Table 4. Brain areas showing greater activation associated with pauses during L2 English than L1 Japanese and vice versa

Notes. For each area, the coordinates (x, y, z) of the activation peak in MNI space, peak t-value and size of the activated cluster in number (k) of voxels (2 × 2 × 2 mm3) are shown for all subjects (n = 20). The threshold was set at p < .05 FWE-correction with the cluster-level.

Figure 2. Greater activation in the precentral and postcentral gyri for pauses in L2 English compared to L1 Japanese (L2 English > L1 Japanese), identified via whole-brain analysis. The activation profiles show the mean percent signal change for each condition: EM = English mid-clause, EE = English end-clause, JM = Japanese mid-clause, JE = Japanese end-clause. Error bars represent the standard error of the mean (SEM).

Figure 3. Greater activation in the mPFC and right insula during pauses in L1 Japanese compared to L2 English (L1 Japanese > L2 English), as revealed by whole-brain analysis. The activation profiles show the mean percent signal change for each condition: EM = English mid-clause, EE = English end-clause, JM = Japanese mid-clause, JE = Japanese end-clause. Error bars represent the standard error of the mean (SEM).

Regarding the main effect for pause location, as shown in Table 5 and illustrated in Figure 4, pauses at end-clause locations showed increased activation in the precuneus, extending into the posterior cingulate cortex, irrespective of the language used. In contrast, mid-clause pauses, when compared to end-clauses, did not elicit significantly greater activation at the whole-brain level. Because no significant interaction was found in the whole-brain analysis, subsequent ROI analyses were conducted to examine this interaction in predefined language-related regions with greater statistical sensitivity.

Table 5. Brain areas exhibiting differential activation between pauses at end- and mid-clause pause locations

Notes. For each area, the coordinates (x, y, z) of the activation peak in MNI space, peak t-value and size of the activated cluster in number (k) of voxels (2 × 2 × 2 mm3) are shown for all subjects (n = 20). The threshold was set at p < .05 FWE-correction with the cluster-level.
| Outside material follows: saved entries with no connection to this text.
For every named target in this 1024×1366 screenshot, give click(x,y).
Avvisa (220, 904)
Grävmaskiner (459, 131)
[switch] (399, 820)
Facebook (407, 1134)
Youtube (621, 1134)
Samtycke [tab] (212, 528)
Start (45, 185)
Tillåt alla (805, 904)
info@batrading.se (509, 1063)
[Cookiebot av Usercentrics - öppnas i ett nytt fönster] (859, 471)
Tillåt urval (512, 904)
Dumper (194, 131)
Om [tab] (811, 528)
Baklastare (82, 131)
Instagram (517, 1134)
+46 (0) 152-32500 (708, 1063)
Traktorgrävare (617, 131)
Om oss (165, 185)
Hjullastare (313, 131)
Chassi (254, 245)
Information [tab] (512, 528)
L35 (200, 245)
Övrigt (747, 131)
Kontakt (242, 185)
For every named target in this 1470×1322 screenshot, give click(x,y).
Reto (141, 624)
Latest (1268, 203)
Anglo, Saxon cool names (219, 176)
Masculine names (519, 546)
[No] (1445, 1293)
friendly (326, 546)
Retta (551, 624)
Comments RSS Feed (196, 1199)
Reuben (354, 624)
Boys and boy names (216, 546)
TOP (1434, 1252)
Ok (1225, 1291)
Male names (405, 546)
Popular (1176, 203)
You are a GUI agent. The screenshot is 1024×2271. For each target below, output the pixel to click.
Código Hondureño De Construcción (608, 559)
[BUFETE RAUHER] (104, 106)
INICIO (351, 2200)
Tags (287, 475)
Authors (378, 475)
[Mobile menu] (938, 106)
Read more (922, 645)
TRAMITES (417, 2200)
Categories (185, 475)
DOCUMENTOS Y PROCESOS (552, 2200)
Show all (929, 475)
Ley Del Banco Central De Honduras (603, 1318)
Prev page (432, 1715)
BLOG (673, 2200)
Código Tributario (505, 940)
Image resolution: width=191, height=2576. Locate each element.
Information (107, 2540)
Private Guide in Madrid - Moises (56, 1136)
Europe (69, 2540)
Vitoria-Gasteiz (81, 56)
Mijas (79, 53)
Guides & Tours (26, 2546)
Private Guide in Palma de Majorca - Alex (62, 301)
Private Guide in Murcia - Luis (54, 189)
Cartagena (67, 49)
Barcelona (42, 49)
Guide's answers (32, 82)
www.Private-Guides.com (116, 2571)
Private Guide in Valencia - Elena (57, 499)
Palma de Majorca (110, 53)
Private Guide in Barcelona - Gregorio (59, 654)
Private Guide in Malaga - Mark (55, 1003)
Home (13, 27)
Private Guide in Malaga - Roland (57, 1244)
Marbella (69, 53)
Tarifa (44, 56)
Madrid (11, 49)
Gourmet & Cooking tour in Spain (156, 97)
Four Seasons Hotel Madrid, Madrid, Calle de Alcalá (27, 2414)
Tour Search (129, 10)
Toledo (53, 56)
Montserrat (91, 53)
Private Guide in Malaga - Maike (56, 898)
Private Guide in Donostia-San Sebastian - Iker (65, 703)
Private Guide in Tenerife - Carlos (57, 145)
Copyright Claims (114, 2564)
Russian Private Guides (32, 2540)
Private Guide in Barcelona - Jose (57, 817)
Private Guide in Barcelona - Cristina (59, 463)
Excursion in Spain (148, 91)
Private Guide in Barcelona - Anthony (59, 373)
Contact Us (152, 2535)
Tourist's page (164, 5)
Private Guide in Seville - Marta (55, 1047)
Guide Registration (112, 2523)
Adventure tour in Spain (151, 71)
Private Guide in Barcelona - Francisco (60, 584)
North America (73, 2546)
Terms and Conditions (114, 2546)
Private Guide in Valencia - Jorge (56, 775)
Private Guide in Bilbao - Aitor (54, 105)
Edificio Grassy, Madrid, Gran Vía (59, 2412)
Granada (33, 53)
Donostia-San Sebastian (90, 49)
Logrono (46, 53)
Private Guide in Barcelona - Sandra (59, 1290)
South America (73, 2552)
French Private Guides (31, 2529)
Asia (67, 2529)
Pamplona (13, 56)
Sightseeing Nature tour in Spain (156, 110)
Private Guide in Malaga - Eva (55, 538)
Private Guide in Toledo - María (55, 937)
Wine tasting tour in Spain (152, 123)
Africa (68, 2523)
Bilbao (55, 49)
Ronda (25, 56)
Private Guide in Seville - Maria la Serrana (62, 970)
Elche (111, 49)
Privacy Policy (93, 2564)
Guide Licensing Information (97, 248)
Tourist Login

Figure 4. Greater activation in the precuneus during pauses at end-clause positions compared to mid-clause positions (End-clause > Mid-clause), as revealed by whole-brain analysis. The activation profiles represent the mean percent signal change for each condition: EM = English mid-clause, EE = English end-clause, JM = Japanese mid-clause, JE = Japanese end-clause. Error bars indicate the standard error of the mean (SEM).

6.4. ROI analyses

Unlike the whole-brain analysis, the ROI-based analyses, focusing on the left IFG and AG, revealed significant interactions between language and pause position. That is, we identified region-specific effects, revealing distinct neural mechanisms for mid- and end-clause pausing in L1 versus L2 speech (see Figure 5).

Figure 5. Regions-of-interest (ROIs) and percent signal change across conditions. Significant interactions are visualised for the posterior IFG (pIFG) and the angular gyrus (AG). Left: ROI locations overlaid on a representative sagittal anatomical image. Two spherical ROIs (radius = 6 mm) were defined in the left hemisphere: the anterior IFG (aIFG, blue) and posterior IFG (pIFG, green). The angular gyrus (AG, red) was defined anatomically using the AAL mask. Right: Mean percent signal change in each ROI across pause conditions: EM = English mid-clause, EE = English end-clause, JM = Japanese mid-clause, and JE = Japanese end-clause (L2 English = orange; L1 Japanese = blue). Error bars indicate standard error of the mean (SEM). Asterisks denote statistically significant effects from the ROI analyses (p < .01, Language × Pause interaction: pIFG, F(1,19) = 12.51, η 2 = .397; AG, F(1,19) = 4.62, η 2 = .196).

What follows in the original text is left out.